Un autre aspect rassurant confirmé par cette opération : le soutien de la population aux forces armées tunisiennes. Plusieurs vidéos et photos ont montré que la population est au cœur de la lutte contre le terrorisme, puisque des civils y ont aussi perdu la vie. Même s’ils contreviennent le plus souvent aux recommandations de la police et de l’armée, les citoyens ont exprimé, de plusieurs manières, leur soutien à l’armée avec des cris d’encouragement et même une présence physique ! La dimension populaire a une importance prépondérante dans la lutte anti-terroriste car les membres de Daech, actifs en Tunisie, ne réussissent pas à avoir un ancrage au sein de la population.
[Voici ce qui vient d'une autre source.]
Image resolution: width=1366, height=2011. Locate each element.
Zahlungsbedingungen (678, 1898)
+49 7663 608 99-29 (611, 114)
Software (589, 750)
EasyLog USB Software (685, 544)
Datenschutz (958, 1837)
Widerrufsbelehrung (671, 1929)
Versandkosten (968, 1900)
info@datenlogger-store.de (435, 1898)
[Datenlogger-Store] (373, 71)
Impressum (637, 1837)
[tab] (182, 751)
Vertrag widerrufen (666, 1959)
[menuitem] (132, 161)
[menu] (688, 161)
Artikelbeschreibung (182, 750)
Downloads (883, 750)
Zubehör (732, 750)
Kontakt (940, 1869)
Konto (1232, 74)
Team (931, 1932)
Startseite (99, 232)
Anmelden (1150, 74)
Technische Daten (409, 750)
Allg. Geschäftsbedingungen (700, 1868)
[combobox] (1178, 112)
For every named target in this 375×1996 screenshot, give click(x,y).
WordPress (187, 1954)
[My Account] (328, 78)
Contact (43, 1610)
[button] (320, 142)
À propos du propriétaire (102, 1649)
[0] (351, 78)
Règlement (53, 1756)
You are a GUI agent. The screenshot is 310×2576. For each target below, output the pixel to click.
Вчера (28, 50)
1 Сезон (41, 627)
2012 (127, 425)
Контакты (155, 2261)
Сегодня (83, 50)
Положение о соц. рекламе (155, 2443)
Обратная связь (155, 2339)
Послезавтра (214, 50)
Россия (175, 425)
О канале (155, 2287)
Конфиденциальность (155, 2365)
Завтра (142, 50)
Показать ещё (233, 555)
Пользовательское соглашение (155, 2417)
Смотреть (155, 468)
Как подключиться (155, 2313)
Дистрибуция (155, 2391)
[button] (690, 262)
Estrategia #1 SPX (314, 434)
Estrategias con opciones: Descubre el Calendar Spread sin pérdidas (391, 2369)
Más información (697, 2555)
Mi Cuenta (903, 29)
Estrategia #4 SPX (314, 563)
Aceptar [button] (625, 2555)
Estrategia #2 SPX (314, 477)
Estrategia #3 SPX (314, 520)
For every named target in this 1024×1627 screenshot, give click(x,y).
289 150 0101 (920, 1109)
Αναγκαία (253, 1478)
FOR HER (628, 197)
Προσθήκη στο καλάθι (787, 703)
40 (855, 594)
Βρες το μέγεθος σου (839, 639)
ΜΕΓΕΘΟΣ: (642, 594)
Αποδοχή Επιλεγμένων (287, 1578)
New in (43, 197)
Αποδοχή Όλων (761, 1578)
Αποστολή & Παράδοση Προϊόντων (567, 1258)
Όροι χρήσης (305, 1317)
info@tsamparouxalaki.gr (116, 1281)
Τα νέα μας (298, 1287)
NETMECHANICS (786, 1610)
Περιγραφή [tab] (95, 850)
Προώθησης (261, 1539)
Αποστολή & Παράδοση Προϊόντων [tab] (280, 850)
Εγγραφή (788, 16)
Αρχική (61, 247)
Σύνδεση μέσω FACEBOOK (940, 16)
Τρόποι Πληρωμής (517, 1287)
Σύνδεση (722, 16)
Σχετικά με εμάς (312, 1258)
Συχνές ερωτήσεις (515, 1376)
L’opération terroriste de ce matin revêt une importance capitale dans le sens où elle marque un changement dans le modus operandi des groupes terroristes. Premièrement cette opération se caractérise par un déploiement exceptionnel de moyens vu son bilan. Deuxièmement, il parait clair que les frappes américaines en Libye ont marqué le début d’opérations terroristes en Tunisie, particulièrement à Ben Guerdène, avec deux opérations en moins d’une semaine. Troisièmement, la faiblesse capitale du système de défense tunisien semble être le renseignement. En effet, la deuxième opération de ce matin aurait pu être avortée en amont.